• **TASK INSTRUCTIONS**
Render the listing below as a numbered list and leave out the blank lines.
* Begin *
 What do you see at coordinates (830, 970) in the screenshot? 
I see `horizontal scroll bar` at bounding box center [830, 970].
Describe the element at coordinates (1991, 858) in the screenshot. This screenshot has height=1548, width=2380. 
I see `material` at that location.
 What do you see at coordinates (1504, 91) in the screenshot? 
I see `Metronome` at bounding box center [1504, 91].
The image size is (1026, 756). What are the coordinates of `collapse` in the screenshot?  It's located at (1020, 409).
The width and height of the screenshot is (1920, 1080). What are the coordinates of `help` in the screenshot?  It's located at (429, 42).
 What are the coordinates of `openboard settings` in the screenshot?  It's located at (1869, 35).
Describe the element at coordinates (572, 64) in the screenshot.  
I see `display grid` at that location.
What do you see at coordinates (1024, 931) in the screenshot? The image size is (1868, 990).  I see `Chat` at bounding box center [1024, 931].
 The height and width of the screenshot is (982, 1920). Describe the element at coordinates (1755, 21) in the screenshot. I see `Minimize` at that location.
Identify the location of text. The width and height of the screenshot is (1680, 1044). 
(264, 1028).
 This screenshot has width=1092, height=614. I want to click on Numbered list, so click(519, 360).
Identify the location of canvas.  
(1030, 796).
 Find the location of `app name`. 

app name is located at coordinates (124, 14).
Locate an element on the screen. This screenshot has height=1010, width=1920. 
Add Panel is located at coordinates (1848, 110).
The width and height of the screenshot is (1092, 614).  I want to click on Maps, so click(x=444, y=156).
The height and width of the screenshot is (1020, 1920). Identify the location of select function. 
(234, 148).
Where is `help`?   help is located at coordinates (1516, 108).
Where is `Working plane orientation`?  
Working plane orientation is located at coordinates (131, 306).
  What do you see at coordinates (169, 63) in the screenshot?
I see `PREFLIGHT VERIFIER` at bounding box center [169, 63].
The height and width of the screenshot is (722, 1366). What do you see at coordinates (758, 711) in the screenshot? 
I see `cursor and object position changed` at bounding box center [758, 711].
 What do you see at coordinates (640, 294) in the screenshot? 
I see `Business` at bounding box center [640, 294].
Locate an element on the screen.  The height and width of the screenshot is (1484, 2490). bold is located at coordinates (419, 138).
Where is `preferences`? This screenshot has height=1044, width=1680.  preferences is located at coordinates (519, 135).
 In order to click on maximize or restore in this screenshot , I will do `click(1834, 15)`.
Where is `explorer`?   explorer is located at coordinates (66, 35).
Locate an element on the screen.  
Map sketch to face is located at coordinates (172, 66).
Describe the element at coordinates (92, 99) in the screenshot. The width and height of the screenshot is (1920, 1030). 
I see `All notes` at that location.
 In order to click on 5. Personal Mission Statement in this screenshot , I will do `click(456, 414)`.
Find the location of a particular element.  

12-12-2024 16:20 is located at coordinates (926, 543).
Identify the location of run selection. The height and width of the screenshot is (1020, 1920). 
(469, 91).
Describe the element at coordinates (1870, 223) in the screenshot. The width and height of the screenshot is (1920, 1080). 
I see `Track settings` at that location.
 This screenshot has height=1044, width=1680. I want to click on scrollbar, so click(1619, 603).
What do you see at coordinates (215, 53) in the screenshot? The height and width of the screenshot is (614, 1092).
* End *
• **CORRECT ANSWER**
1.  What do you see at coordinates (830, 970) in the screenshot? 
2. I see `horizontal scroll bar` at bounding box center [830, 970].
3. Describe the element at coordinates (1991, 858) in the screenshot. This screenshot has height=1548, width=2380. 
4. I see `material` at that location.
5.  What do you see at coordinates (1504, 91) in the screenshot? 
6. I see `Metronome` at bounding box center [1504, 91].
7. The image size is (1026, 756). What are the coordinates of `collapse` in the screenshot?  It's located at (1020, 409).
8. The width and height of the screenshot is (1920, 1080). What are the coordinates of `help` in the screenshot?  It's located at (429, 42).
9.  What are the coordinates of `openboard settings` in the screenshot?  It's located at (1869, 35).
10. Describe the element at coordinates (572, 64) in the screenshot.  
11. I see `display grid` at that location.
12. What do you see at coordinates (1024, 931) in the screenshot? The image size is (1868, 990).  I see `Chat` at bounding box center [1024, 931].
13.  The height and width of the screenshot is (982, 1920). Describe the element at coordinates (1755, 21) in the screenshot. I see `Minimize` at that location.
14. Identify the location of text. The width and height of the screenshot is (1680, 1044). 
15. (264, 1028).
16.  This screenshot has width=1092, height=614. I want to click on Numbered list, so click(519, 360).
17. Identify the location of canvas.  
18. (1030, 796).
19.  Find the location of `app name`. 
20. app name is located at coordinates (124, 14).
21. Locate an element on the screen. This screenshot has height=1010, width=1920. 
22. Add Panel is located at coordinates (1848, 110).
23. The width and height of the screenshot is (1092, 614).  I want to click on Maps, so click(x=444, y=156).
24. The height and width of the screenshot is (1020, 1920). Identify the location of select function. 
25. (234, 148).
26. Where is `help`?   help is located at coordinates (1516, 108).
27. Where is `Working plane orientation`?  
28. Working plane orientation is located at coordinates (131, 306).
29.   What do you see at coordinates (169, 63) in the screenshot?
30. I see `PREFLIGHT VERIFIER` at bounding box center [169, 63].
31. The height and width of the screenshot is (722, 1366). What do you see at coordinates (758, 711) in the screenshot? 
32. I see `cursor and object position changed` at bounding box center [758, 711].
33.  What do you see at coordinates (640, 294) in the screenshot? 
34. I see `Business` at bounding box center [640, 294].
35. Locate an element on the screen.  The height and width of the screenshot is (1484, 2490). bold is located at coordinates (419, 138).
36. Where is `preferences`? This screenshot has height=1044, width=1680.  preferences is located at coordinates (519, 135).
37.  In order to click on maximize or restore in this screenshot , I will do `click(1834, 15)`.
38. Where is `explorer`?   explorer is located at coordinates (66, 35).
39. Locate an element on the screen.  
40. Map sketch to face is located at coordinates (172, 66).
41. Describe the element at coordinates (92, 99) in the screenshot. The width and height of the screenshot is (1920, 1030). 
42. I see `All notes` at that location.
43.  In order to click on 5. Personal Mission Statement in this screenshot , I will do `click(456, 414)`.
44. Find the location of a particular element.  
45. 12-12-2024 16:20 is located at coordinates (926, 543).
46. Identify the location of run selection. The height and width of the screenshot is (1020, 1920). 
47. (469, 91).
48. Describe the element at coordinates (1870, 223) in the screenshot. The width and height of the screenshot is (1920, 1080). 
49. I see `Track settings` at that location.
50.  This screenshot has height=1044, width=1680. I want to click on scrollbar, so click(1619, 603).
51. What do you see at coordinates (215, 53) in the screenshot? The height and width of the screenshot is (614, 1092).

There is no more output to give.